Barcode misassignment with multiplexing on the HiSeq 4000
You may have seen the preprint posted on bioRxiv by Sinha, et al. describing index switching on Illumina instruments which employ exclusion amplification (ExAmp) to build clusters on patterned flow cells for new instruments (HiSeq 3000/4000/X Ten). This study identified a potential problem which can occur when libraries are multiplexed on these instruments. The authors reported an index switching frequency of 5-10%. If true, this would have serious implications for all experiments with NGS data generated on one of these instruments. However, Lutz Froenicke at the UC Davis Center has posted an excellent analysis of the data presented in this manuscript which suggests that Sinha et al. may have substantially over estimated the extent of the problem. The main contributor to index switching during ExAmp clustering is the presence of free, unused index PCR primers left over from library preparation. The libraries used in the study had significant levels of free primer in them.
This is not to say that index switching does not occur, it does but there are specific steps which can be taken to mitigate the issue. Illumina has also confirmed the problem (which they call “Index Hopping”) and described it on this web page and produced a white paper. The RTSF Genomics Core uses the Illumina TruSeq Nano DNA and TruSeq Stranded mRNA library preparation kits with the majority of samples submitted to our facility. A notable difference between library construction using TruSeq compared to Nextera XT (used in the Sinha manuscript) is that TruSeq adds indexed adapters by ligation to dsDNA fragments as compared to Nextera XT which attaches indices via PCR with barcoded primers. Residual barcoded PCR primers are more prone to be swapped for the legitimate primer during ExAmp cluster generation than are residual partially dsDNA adapters from the TruSeq kits. Data presented by Illumina shows that with good quality TruSeq Nano DNA or TruSeq Stranded mRNA libraries the frequency of index hopping is < 0.5%. The RTSF Genomics Core has tested index hopping with TruSeq Nano DNA and TruSeq Stranded mRNA libraries prepared by our facility and our results are consistent with those reported by Illumina, < 0.5% of reads are misassigned due to index swaps.

◆ Data extracts:
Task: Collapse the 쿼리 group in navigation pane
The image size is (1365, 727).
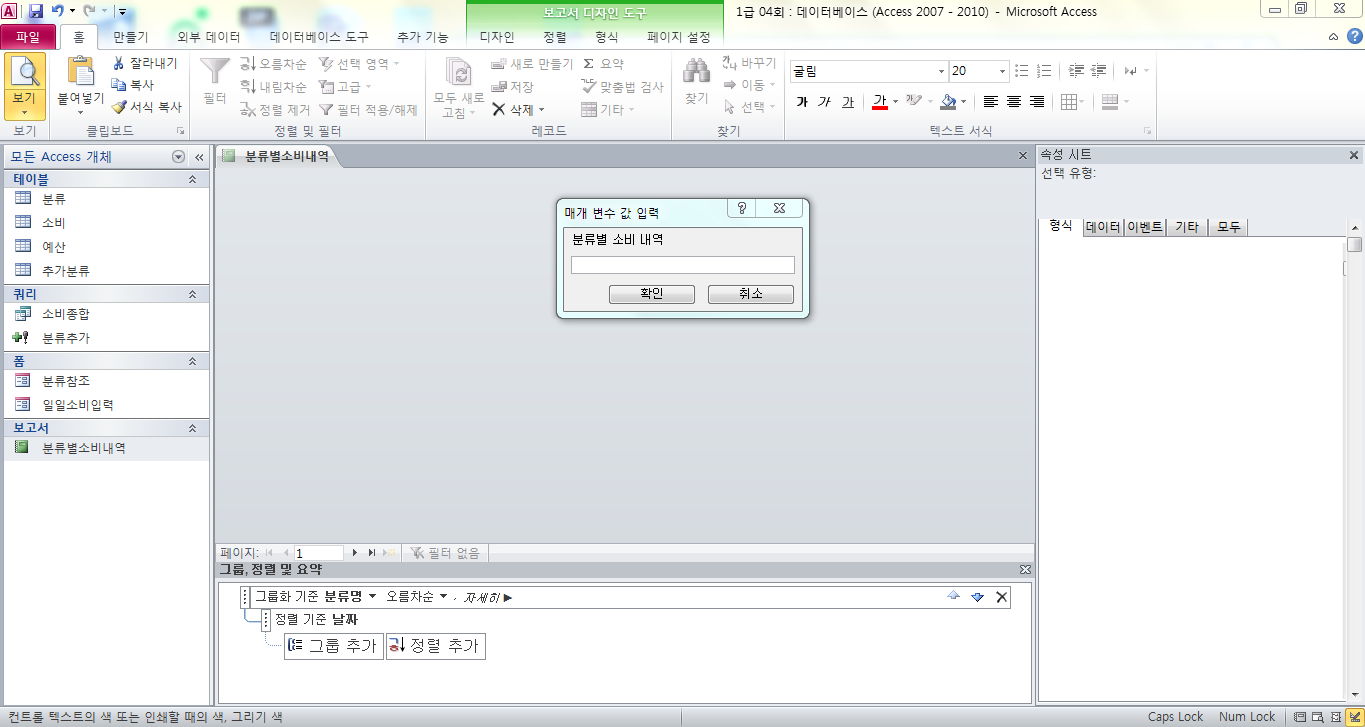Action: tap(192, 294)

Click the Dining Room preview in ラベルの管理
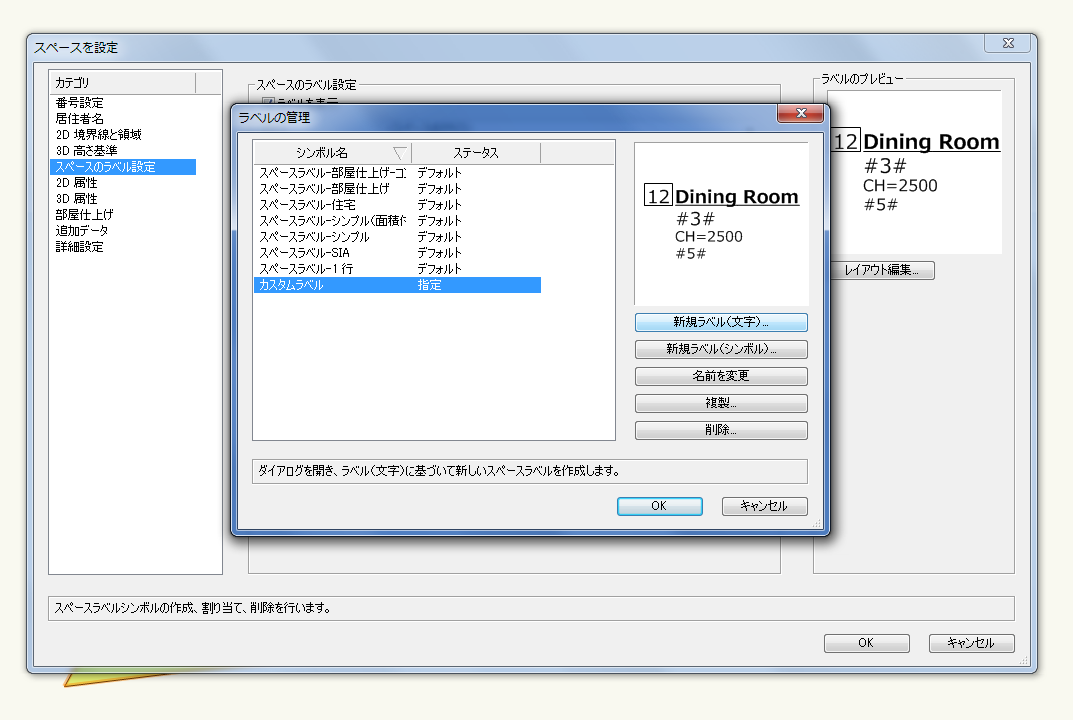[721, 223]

◆ What is required:
Continue the piece on index hopping on the HiSeq 4000 from its last sentence.

◆ Written reply:
Illumina provides some Best Practices recommendations to minimize the degree of index hopping. The RTSF Genomics Core always performs an additional SPRI bead cleanup on finished libraries to remove as much residual adapter as possible. Our libraries are stored at -20°C and to the extent possible pooling happens shortly before sequencing. The most effective practice to mitigate this issue is the use of dual unique indexes when pooling libraries for sequencing. For a read to be misassigned when a multiplexed library pool contains only dual unique indexes would require both indexes to be swapped during cluster generation; the probability of this is vanishingly small. With current dual index sets available it is possible to multiplex up to 8 libraries in one lane of the Illumina HiSeq 4000 utilizing dual unique barcodes. Illumina has plans to expand their index sets to permit up to 96 dual unique combinations.
If your experiment will not permit creating pools with only dual unique indexes (i.e. you must pool more than 8 libraries per lane) how concerned should you be? As stated above the observed frequency of index swapping is very low. To have a significant effect on downstream analysis, the sample contributing any misassigned reads would need to be substantially different from the sample of the legitimate reads to produce a detectable deviation from the truth. For most projects this will not be a problem, affecting only those analyses looking at low-frequency events.